Habe noch Widersprüchliches gefunden:

In http://gentoo-wiki.com/HOWTO_Create_an_Updated_Ebuild steht

 *Quote:*   

> cp /usr/portage/net-irc/xchat/xchat-2.0.8.ebuild /usr/local/portage/net-irc/xchat/xchat-2.0.9.ebuild

 

Also wird das ebuild mit ner neuen Nummer kopiert. Das Erzeugen eines Manifests mit digest

 *Quote:*   

> ebuild /usr/local/portage/net-irc/xchat/xchat-2.0.9.ebuild digest

 

führt bei mir zum Abbruch weil dann nach einem Paket mit dieser Nummer gesucht wird und das eben nicht existiert.
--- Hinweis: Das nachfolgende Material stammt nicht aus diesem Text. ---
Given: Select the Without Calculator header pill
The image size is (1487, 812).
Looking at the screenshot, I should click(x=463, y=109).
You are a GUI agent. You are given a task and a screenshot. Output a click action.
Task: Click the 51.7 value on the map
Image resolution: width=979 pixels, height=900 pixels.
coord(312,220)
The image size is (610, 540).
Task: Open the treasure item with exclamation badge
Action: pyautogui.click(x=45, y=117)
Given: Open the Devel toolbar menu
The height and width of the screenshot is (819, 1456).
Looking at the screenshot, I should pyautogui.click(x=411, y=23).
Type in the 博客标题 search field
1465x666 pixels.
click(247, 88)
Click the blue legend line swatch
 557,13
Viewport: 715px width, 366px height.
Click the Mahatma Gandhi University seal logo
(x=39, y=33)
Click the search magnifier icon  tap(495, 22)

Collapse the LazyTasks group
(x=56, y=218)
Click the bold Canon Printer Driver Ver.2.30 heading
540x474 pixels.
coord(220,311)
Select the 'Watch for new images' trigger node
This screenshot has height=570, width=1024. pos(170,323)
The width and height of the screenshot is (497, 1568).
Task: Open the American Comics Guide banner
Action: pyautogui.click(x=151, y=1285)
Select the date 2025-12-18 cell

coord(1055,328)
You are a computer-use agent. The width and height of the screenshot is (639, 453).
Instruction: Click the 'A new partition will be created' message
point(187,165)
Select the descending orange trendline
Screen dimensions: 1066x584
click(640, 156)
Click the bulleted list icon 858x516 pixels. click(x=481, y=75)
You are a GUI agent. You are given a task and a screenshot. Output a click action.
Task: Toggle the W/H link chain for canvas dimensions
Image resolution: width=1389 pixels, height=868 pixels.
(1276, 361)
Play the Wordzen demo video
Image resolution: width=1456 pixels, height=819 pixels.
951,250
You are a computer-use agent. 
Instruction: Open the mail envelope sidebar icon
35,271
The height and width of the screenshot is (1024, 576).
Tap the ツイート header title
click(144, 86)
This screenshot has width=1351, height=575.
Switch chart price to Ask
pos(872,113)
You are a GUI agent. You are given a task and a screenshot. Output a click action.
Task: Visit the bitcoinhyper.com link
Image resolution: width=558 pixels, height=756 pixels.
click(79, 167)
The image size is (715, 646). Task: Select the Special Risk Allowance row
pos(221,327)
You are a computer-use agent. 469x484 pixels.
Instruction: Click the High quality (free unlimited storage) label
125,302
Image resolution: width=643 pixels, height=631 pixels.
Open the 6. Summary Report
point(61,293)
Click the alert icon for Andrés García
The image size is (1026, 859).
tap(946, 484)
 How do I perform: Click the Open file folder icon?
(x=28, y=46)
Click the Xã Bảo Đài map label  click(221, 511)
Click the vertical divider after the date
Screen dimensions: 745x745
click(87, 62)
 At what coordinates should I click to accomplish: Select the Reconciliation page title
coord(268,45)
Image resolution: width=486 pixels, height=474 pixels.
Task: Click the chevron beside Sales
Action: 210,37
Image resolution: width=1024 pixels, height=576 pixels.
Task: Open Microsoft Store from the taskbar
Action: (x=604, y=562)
Also hab ich es ähnlich gemäß Deinem Vorschlag gemacht. Wobei beim ebuild digest auch plötzlich ne neue Nummer auftaucht. ???

Ich hab dann einfach die alte Nummer gelassen und dann hat alles geklappt.

Uli

----------

## franzf

 *uli wrote:*   

> Das Erzeugen eines Manifests mit digest
> 
>  *Quote:*   ebuild /usr/local/portage/net-irc/xchat/xchat-2.0.9.ebuild digest 
> 
> führt bei mir zum Abbruch weil dann nach einem Paket mit dieser Nummer gesucht wird und das eben nicht existiert.
> ...

 

Die Nummer hinten ist nicht die Versions-Nummer des ebuilds sondern die deines Programmes! Wenn die höchste Version von xchat 2.0.8 ist kann er natürlich nicht die Sourcen zu 2.0.9 finden!

Grundsätzlich wirst du, wenn du nur die aktuellste Version in Portage patchen willst, das Ebuild samt Versionsnummer kopieren. Ein Umbenennen in eine höhere Version ist erstmal nicht notwendig, denn es werden immer automatisch die Ebuilds aus dem Overlay verwendet (bei gleicher Version/Maskierung)!

Grüße

Franz

----------

## uli

Danke. Nun weiss ich wie es geht.

Uli

----------